C-640, the Sheraton Park suite which hosted so many Disclaves as the mythically perfect Con Suite, seemed somehow back with us at this year's Disclave. Last year I moved the con suite from the two small rooms under a rain-dripping ledge, bleak and uninviting - no place to talk or sit down, down into the bunker or "Discave" (as I renamed the Exhibition center one drowsy sign-making night). It looked good, the electrician told me that the large fan in the back corner of the room was an exhaust fan that would pull the air conditioning into it. As it turned out, the fan was a blower and not a sucker and despite Evan's well positioned fans, it was still too hot to make the suite a great success. So we moved the con suite out to the section just beyond the wall. Perhaps more people got the idea that, with our rented furniture, extended hours and nice nosh, not to mention Evan's mad shoshi - the paper playhouse to end all paper playhouses, complete with starlight panel and his curious fountain, with all that and more, they got the idea that the con suite was the place to be. With George Kochell cartooning, doing portraits, Ray Ridenour doing a Ray-In, and everything from hot funnel cake to fresh strawberries, Even the myth of of C-640 had to pale. It took two years but It was great! Evan Phillips and his faithful indian scouts did a damn fine job.

This year I built the program, some have accused me of over-programming.
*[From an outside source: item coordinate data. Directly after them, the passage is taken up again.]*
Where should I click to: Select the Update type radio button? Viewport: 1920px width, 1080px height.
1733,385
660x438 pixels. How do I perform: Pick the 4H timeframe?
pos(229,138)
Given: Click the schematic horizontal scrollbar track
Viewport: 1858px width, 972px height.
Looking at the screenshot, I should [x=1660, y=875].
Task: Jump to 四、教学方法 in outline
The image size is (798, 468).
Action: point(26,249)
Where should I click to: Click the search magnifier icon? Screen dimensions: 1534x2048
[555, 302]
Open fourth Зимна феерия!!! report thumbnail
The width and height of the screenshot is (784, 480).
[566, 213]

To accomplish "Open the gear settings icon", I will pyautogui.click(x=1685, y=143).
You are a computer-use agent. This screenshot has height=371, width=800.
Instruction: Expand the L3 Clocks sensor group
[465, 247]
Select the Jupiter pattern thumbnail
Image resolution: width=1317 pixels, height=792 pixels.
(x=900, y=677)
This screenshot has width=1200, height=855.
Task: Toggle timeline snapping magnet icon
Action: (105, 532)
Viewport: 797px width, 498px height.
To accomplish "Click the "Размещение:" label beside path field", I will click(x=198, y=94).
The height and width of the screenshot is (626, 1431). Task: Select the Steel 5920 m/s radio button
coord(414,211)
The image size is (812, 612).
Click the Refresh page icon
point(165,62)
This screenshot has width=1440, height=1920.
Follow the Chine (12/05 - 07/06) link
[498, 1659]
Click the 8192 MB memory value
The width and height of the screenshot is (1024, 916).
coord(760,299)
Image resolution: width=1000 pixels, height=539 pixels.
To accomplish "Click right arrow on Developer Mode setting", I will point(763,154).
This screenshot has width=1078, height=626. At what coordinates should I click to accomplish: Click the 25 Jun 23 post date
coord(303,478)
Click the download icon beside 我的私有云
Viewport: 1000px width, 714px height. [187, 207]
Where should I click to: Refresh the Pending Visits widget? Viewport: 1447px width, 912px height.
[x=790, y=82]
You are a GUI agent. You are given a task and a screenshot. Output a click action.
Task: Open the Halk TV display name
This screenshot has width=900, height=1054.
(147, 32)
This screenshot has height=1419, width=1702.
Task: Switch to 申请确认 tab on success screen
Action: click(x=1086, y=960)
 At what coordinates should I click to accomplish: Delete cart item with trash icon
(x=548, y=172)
To which I reply: don't go to it all, just what you think you might enjoy. Chris Callahan made it work after I dreamed it up. She and her band of merry folk saw to it that it got on and off on time, that the participants had the opportunity to know what was going on, and kept my 6-ring circus rolling. Despite the odd location (10th floor parlours) the Author's Readings were successful. They were put up there and out of the way os that empty-headed wanderers would not disturb them. The discussion room and the publisher's presentations worked rather well, despite the logistical problems of the room set-up, microphones, and the novelty of the ideas. The track of storytelling did not go well because it was too early. It would have done much better on Saturday or Sunday. My Brother Bill got some very fine professional quality storytellers to come, but insisted on a Friday schedule, because of their other commitments.

There was too much said about the music selection at the Senior Prom. The salient point seemed that a "senior prom" seemed to many people to be a formal affair for dancing. Lote of fen went to a great bother getting formals etc, and then found the new-wave music didn't dance. Some got vocal and hostile, others just boogied their heart out, because they liked the music. I noticed that most of the steady dancers were informally dressed. The Formal dance does a lot of good, dressing UP helps the hotel cope. I think the should continue, but that the music be primarily DANCE music, mindless joy, strong moving rhythm, not LISTENING music. We had much the same problem with the DJ the previous year. Perhaps Dave Axler would do better at an informal dance, or as a radio DJ. Nevertheless, Terry Sheehan should be praised for a well-mounted and successful Prom.

There were an increasing number of badgeless hangers-on at Disclave this year. Next year It would be better to have door-guards to check badges and to have the hotel encourage people not to park their Gypsy caravans in the lobby.

Someone else can tell the rest of the story and thank those who made DISCLAVE'88 the success it was. Perhaps that's Tom Schaad's Job, then again, as DISCLAVE is WSFA's party for its friends, we all ought to thank Tom for the patient and intelligent management of it which found so many of the right people for the right jobs.